* THE PROBLEM *
Begin the copy at the line containing "Click the Tab 输入 hint button" and end it at the final line of the material below, reproducing each line exactly, without images.

* GIVEN RECORDS *
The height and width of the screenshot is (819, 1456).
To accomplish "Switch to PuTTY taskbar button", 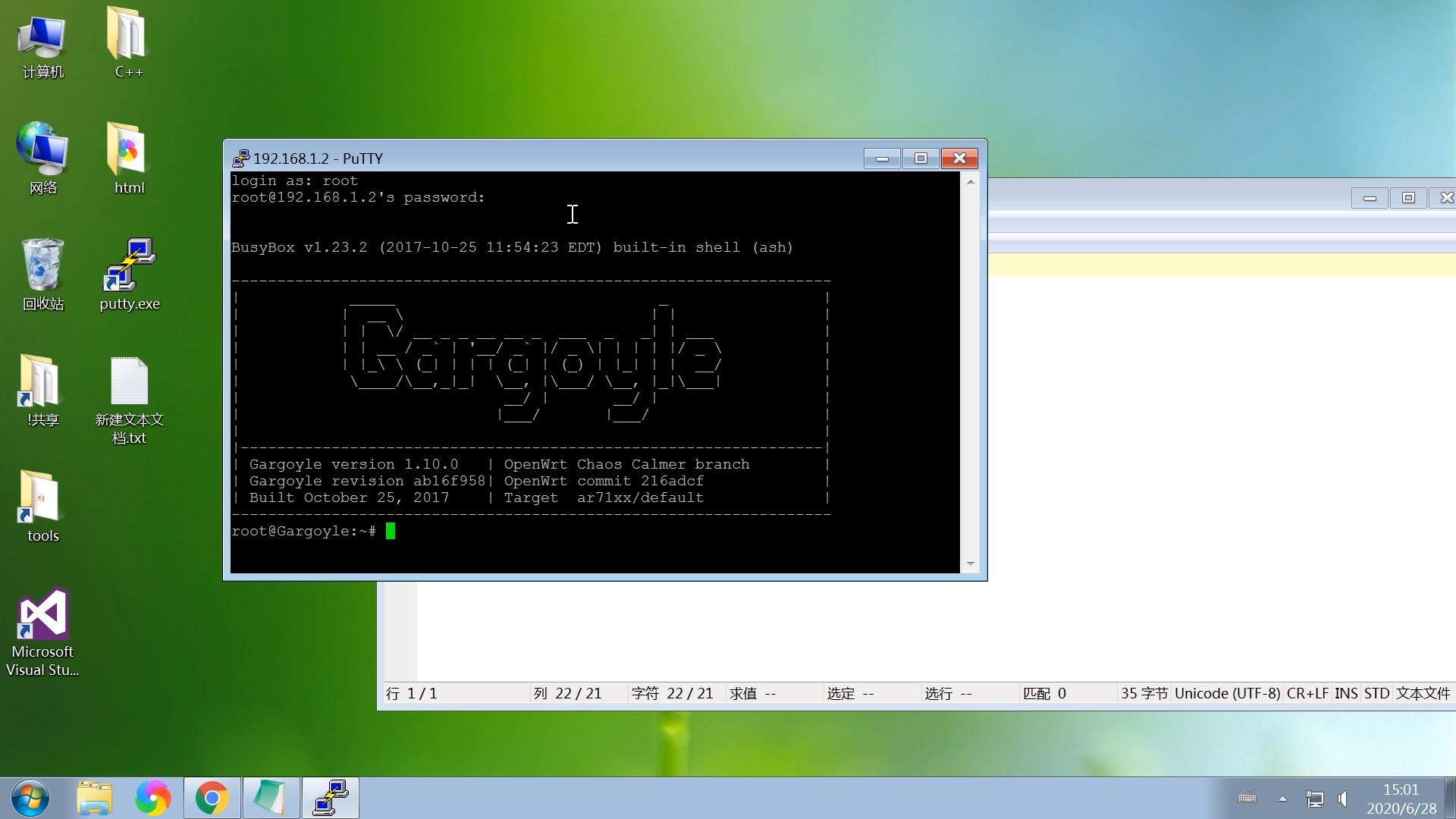I will click(x=331, y=798).
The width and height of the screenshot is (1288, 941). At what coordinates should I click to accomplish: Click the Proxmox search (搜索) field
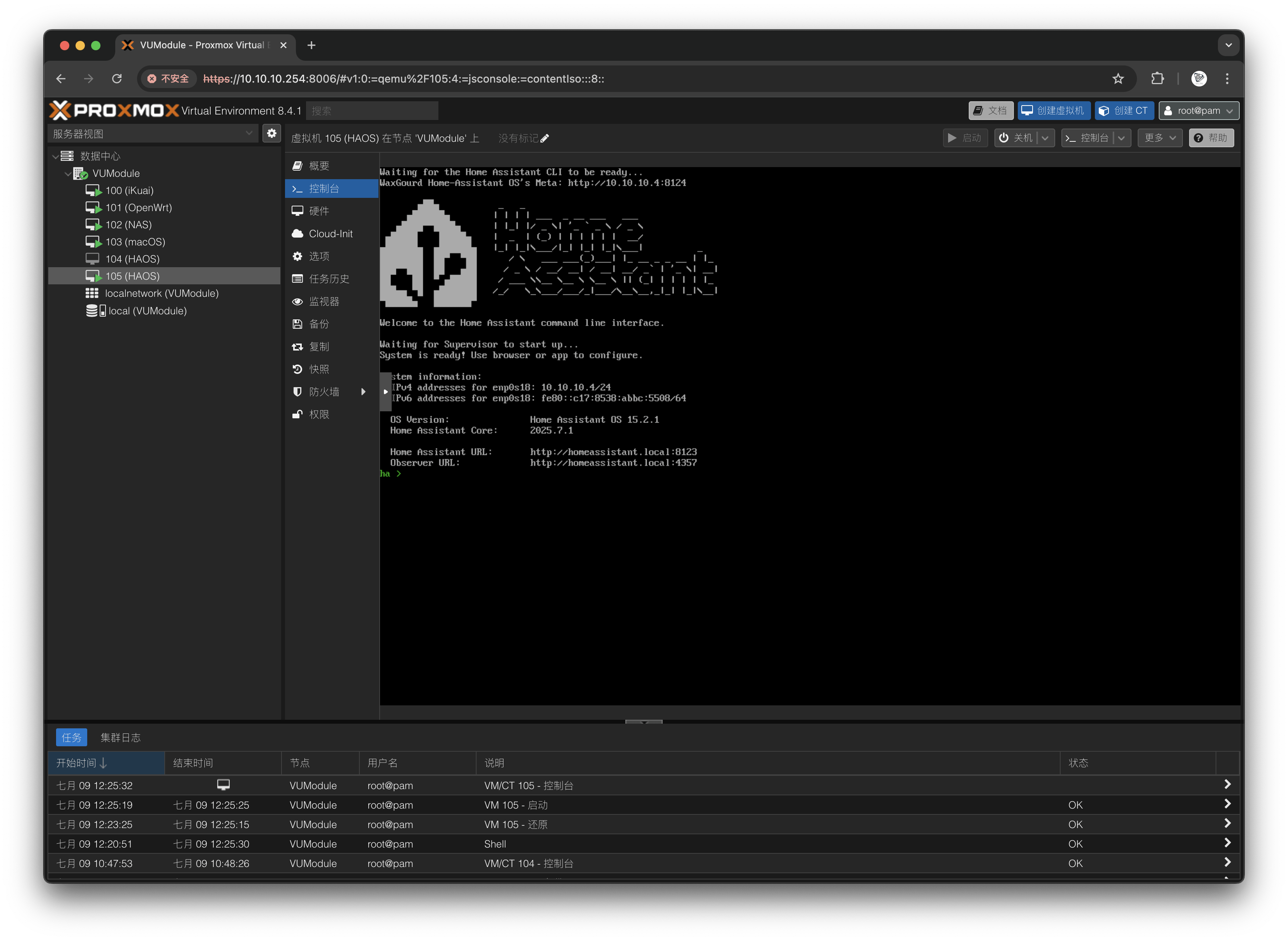pyautogui.click(x=372, y=111)
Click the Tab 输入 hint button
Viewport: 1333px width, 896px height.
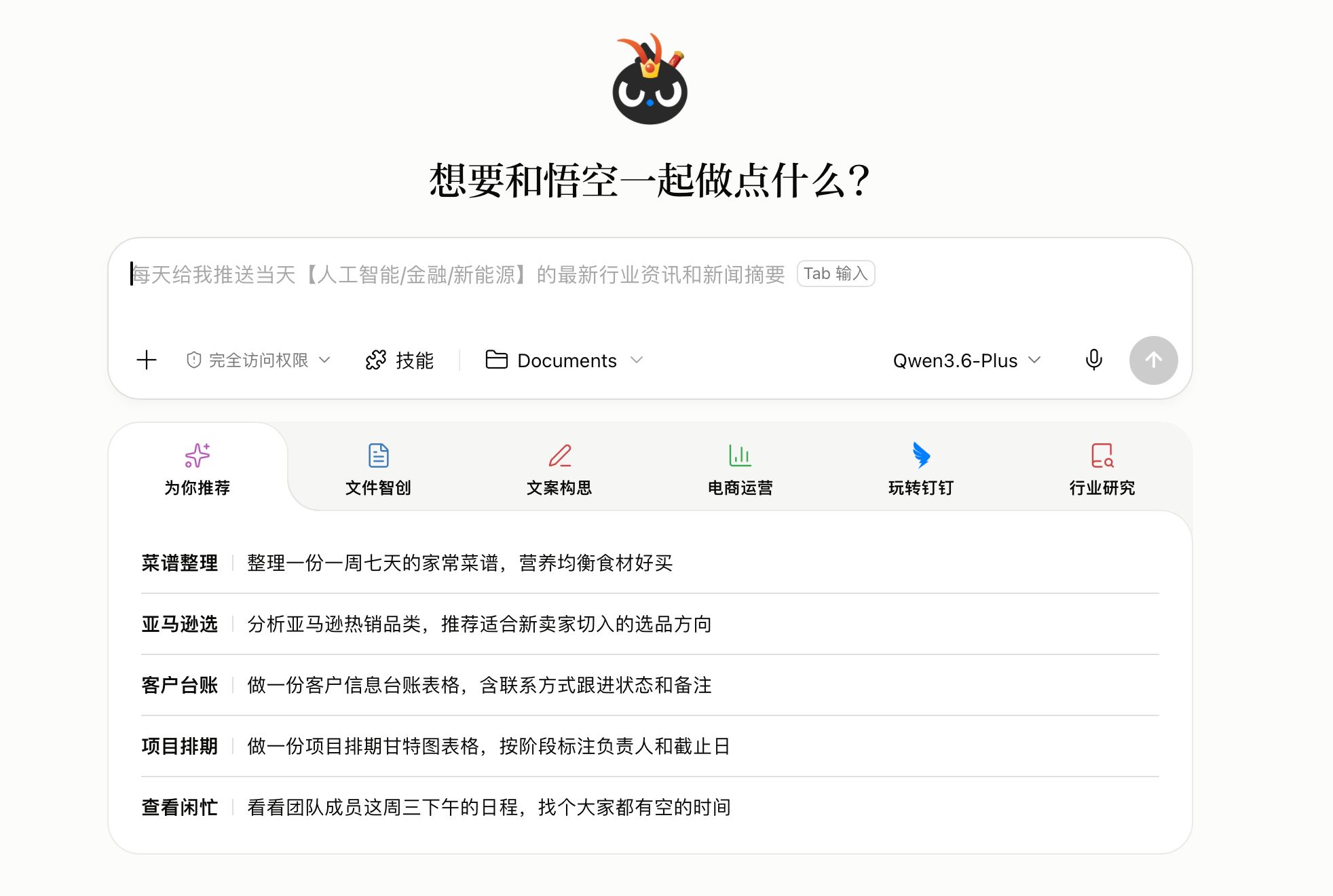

* TASK OUTPUT *
Click the Tab 输入 hint button
Viewport: 1333px width, 896px height.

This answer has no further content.